[Saved data entries]
• • • •

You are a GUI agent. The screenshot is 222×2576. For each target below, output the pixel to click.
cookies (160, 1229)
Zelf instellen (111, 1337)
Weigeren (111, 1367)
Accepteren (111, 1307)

• • • •

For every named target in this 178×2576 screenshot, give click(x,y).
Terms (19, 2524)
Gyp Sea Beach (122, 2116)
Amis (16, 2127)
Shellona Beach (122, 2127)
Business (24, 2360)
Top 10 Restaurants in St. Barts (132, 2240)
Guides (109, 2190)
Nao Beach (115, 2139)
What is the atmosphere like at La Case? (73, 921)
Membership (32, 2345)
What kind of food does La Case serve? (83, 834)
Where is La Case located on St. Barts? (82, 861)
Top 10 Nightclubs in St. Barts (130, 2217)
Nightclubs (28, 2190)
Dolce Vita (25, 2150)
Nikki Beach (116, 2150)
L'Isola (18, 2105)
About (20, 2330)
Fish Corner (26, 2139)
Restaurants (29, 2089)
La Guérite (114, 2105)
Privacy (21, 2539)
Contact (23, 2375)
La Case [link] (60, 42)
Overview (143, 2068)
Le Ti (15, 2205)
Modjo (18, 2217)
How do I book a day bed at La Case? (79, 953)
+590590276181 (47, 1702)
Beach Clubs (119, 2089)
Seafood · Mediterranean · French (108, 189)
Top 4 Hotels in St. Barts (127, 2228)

• • • •

What you should do>
Look through the lines above and collect those with the word "target".

Expected output>
You are a GUI agent. The screenshot is 222×2576. For each target below, output the pixel to click.
For every named target in this 178×2576 screenshot, give click(x,y).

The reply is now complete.